You're reading the Mercury's Auction Winner Issue! You may recall that in December we raised over $23,000 for Outside In through the sale of such privileges as designing the cover, receiving a glowing review, a flattering feature, and an appearance on every single page of the print edition. Big ups to winning donors Brick's Barber and Bill Bradbury!—Eds
DEAR MERCURY—Thank you for publishing a story that promotes greater understanding of some of the problems afflicting Oregon relating to mental illness ["The Criminalization of Mental Illness," Feature, Jan 14]. However, it should be noted that schizophrenia is not a mere Axis 1 (mood) disorder, as implied by Gayle Burrow [Multnomah County's corrections health director] in your story. According to the psychologists' bible of mental disorders (the "DSM-IV"), Paranoid Schizophrenia is solidly Axis 2, which includes other serious disorders such as Narcissistic, Borderline, and Sociopathic personality disorders.

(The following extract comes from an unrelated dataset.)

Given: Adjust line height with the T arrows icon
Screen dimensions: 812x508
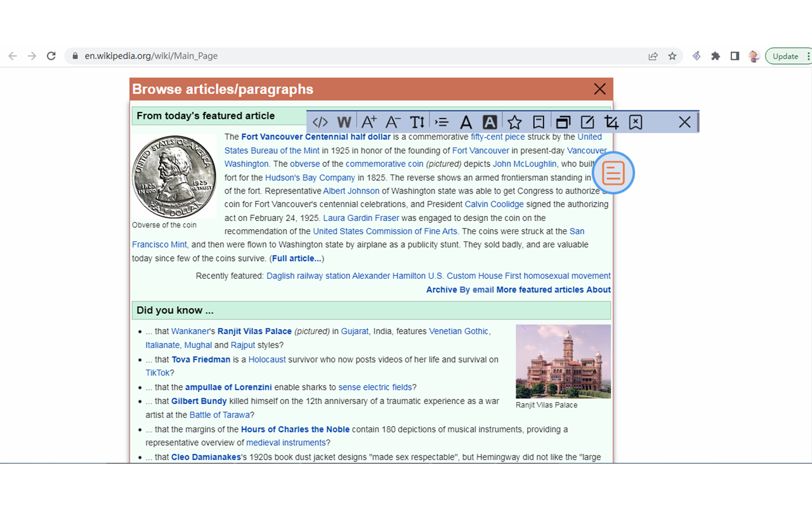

DEAR ALISON [HALLETT]—I read your slight but rather vindictive review of House of Numbers, which seemed in no way to be a movie review at all ["House of Cards," Film, Jan 21]. I have reviewed films myself for a weekly paper. It is certainly an enjoyable bit of work, giving two hours to what a group of people spent years working on, being trusted with such power to transmit to a reading audience your impression of a piece of work, which you had no part in crafting or creating. As such, I took it seriously, especially when presented with a serious topic, such as a documentary like House of Numbers presents to its audience. First you state that there are "disagreements within the scientific community" about AIDS. In fact, the disagreements are vast and striking. Is that worth reflecting on? Who knows? You don't even pause. You complete your circle of confusion by stating that the editing was fast. Did you mean to say, "The movie went by quickly—and I wanted to know more than was provided about certain topics?" That is the other part of reviewing a documentary—you have to do further research. (I always brought a pad to the theater with me to take notes for later follow-up.) It's always a grand idea to keep reading, the critics and supporters alike. In the spirit of full disclosure, I must tell you that I am interviewed in House of Numbers, as I've also done far too much research into the question of HIV testing. Why don't you ask yourself to do the hard work that this very fine documentary clearly inspired you to do? Have a little faith in your ability to read, without being told what to believe, Alison.
EZRA ACE CARAEFF—Regarding your review of How the Beatles Rocked the Kremlin, I feel your pain [Film, Jan 21]. It must be very frustrating to belong to a generation that never has and never will produce a band as original, creative, talented, influential, and timeless as the Beatles.
-Dale A. Hill
DEAR MERCURY—I've completely given up on you. Not only did soloist Chee-Yun tear up the Schnitzer with a 302-year-old violin at the Oregon Symphony this weekend, she was also featured in a Curb Your Enthusiasm episode last fall. All this without even a mention in your so-called music previews. If Horse Feathers was playing a show with a 302-year-old fiddle, it would have been on your fucking cover.
GEE, BRIAN, we kinda miss you since you gave us up. Allow us the parting gift of letter of the week with two tickets to the Laurelhurst Theater and lunch at No Fish! Go Fish!, where the fine things in life can be duly appreciated.